Andrew Binns reflects on the achievements of the MyChoice program after three years’ operating in general practice.
Andrew Binns reflects on the achievements of the MyChoice program after three years’ operating in general practice.

In the past, Palliative Care (PC) has tended to focus on terminal cancer, but as general practitioners well know, patients with other non-malignant chronic diseases also need a primary care team approach to support the complex needs of providing terminal care. In 2010/2011 the Northern Rivers GP Network was commissioned to undertake a 12-month Rural Palliative Care Project aimed at addressing best practice end of life care for sufferers of a chronic disease.

Badged ‘MyChoice’, it was aimed at developing a framework for managing end of life care. The intention was to give patients the opportunity to articulate their choices and enhance the control they have over their terminal care. The project officer (PC Clinical Nurse Consultant Kate Stirling) led the way in developing this document in consultation with local GPs and the NCAHS PC team based at St Vincent’s Private Hospital Lismore. 

An excellent resource manual was the result.

Step 1 described a process for initially identifying the clinical indicators as to who should be classified as a PC patient. They are then registered as such in the practice medical record system. An Advanced Care Directive (ACD) is recommended, for which a MyChoice template is provided. This is very clear and easy to follow - unlike many others available.

Step 2 is to assess the patient and carer needs; this is a questionnaire to be filled out by the patient, with carer input as needed.

Step 3 is to develop a GP management plan and/or a team care arrangement with appropriate referrals made to the local Specialist Palliative Care Service (SPCS) when needed. Practice nurses can play a major role in developing these arrangements. To have a framework to use is very helpful for both GPs and the team they work with.

These three steps were based on the Gold Standards Framework © developed in the UK more than a decade ago. It is a systematic approach to providing best practice for end of life care, regardless of diagnosis. It has had strong support from GPs in the UK, and with some adaptations the MyChoice project is well suited to practices here. Chronic care management support systems through Medicare help fund the implementation of these steps.

It is estimated that currently two-thirds of patients whose death is expected are managed solely by primary care providers. The remaining one-third may either require occasional input from a SPCS or have complex needs and require ongoing SPCS involvement. (Palliative Care Australia 2005. A Guide to Palliative Care Service Development: A population based approach)

End of life care requires a team approach. Those who choose to die at home need to have a GP prepared to do home visits.

During 2013, North Coast GP Training (NCGPT), the Northern NSW LHD and the North Coast NSW Medicare Local (NCML) collaborated in a pilot scheme to determine whether providing a GP registrar to assist GPs in looking after their end of life patients under the clinical supervision of the PC Staff Specialist (currently Dr Ken Marr), could make a difference to:

  1. The proportion of patients who fulfill their wish to die at home when this is manageable.
  2. The number of days admitted to hospital between referral to the service and death.
  3. The number of hospital admissions between referral to the service and death.
  4. The number of completed Advance Care Directives

The initial pilot was funded by the NNSW LHD and NCML, with support for research from Australian General Practice Training and NCGPT. The role of the GP Registrar PC facilitator was to initiate advance care planning by conducting an initial patient evaluation and subsequently providing ongoing home visits in liaison with the palliative care team at the request of the patient’s GP.

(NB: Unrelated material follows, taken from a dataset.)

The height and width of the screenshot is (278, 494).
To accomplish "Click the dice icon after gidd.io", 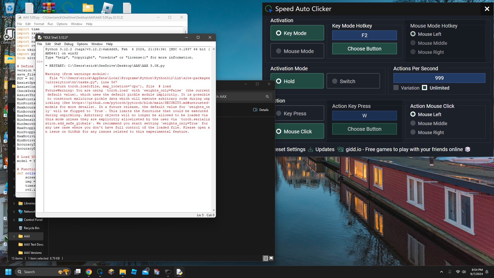I will point(467,150).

It also focused on increased support for clients in the home setting during the terminal phase by providing a formalised end of life planning service and regular medical review in the terminal phase.

Two GP registrars with an interest and training in palliative care were recruited to the role as part of their training.

GPs in a specific geographical area were invited to refer appropriate palliative patients to this service, while retaining the role of the principal treating doctor. Data collected was compared to data collected in the same time period from another geographical area in the Richmond catchment area.

Anecdotal reports from referring GPs, patients and carers were overwhelmingly positive and the interim data on home death rates, hospital admissions and bed days and ACD completion rates have been significantly better in the group receiving the additional service. For this reason the project has been extended for another year.

It is well known that end of life care in hospitals can result in inappropriate, futile and costly clinical intervention. To have a framework to manage such patients according to their wishes, whether at home or hospital with appropriate GP and PC team support, is good clinical practice. At the same time there are potentially significant cost savings for the health system.